(Records from a data collection)
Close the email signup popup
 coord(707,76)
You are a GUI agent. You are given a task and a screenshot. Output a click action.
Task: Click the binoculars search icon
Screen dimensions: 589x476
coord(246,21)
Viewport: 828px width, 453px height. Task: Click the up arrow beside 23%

--

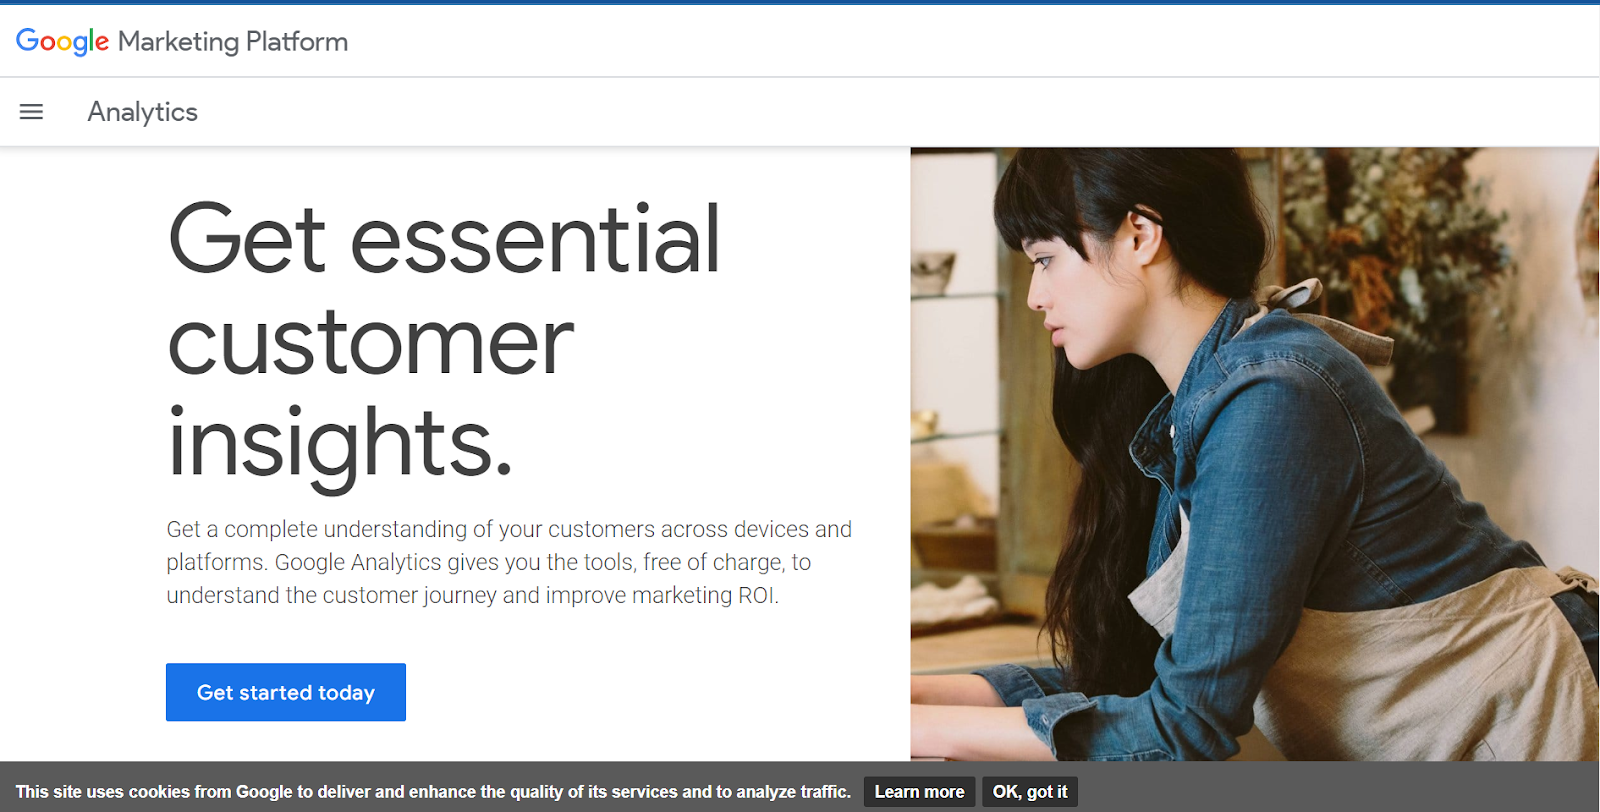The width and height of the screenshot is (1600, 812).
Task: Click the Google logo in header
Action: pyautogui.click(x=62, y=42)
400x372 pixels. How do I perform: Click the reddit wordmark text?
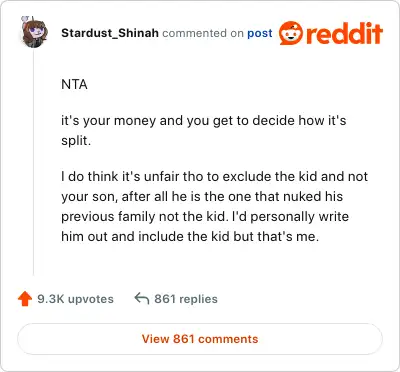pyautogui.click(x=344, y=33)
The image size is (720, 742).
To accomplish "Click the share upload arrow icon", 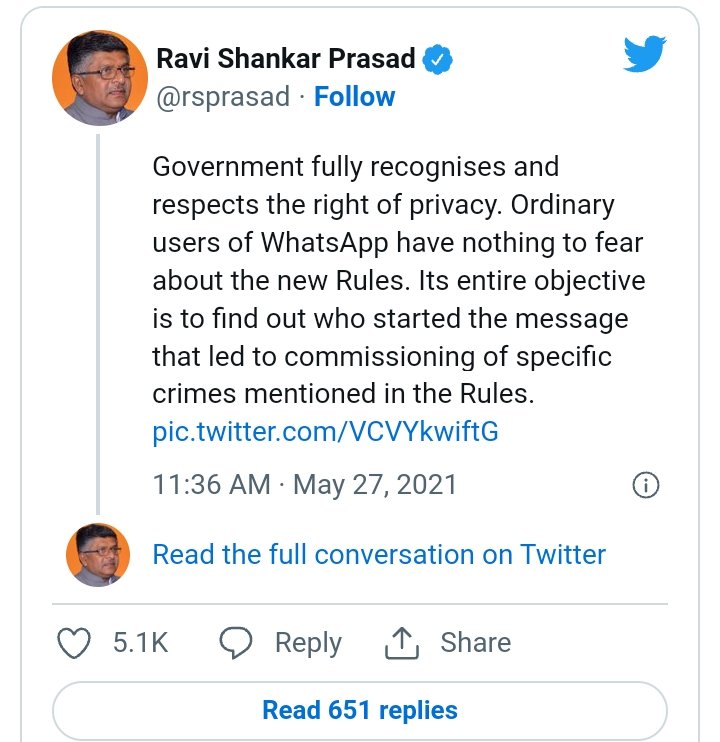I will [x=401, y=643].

» What you will do:
Give back, exactly as written, the stretch from the line with "Task: Click the binoculars search icon" through the line with "Viewport: 828px width, 453px", and no other lines from the records above.

» Response area:
Task: Click the binoculars search icon
Screen dimensions: 589x476
coord(246,21)
Viewport: 828px width, 453px height. Task: Click the up arrow beside 23%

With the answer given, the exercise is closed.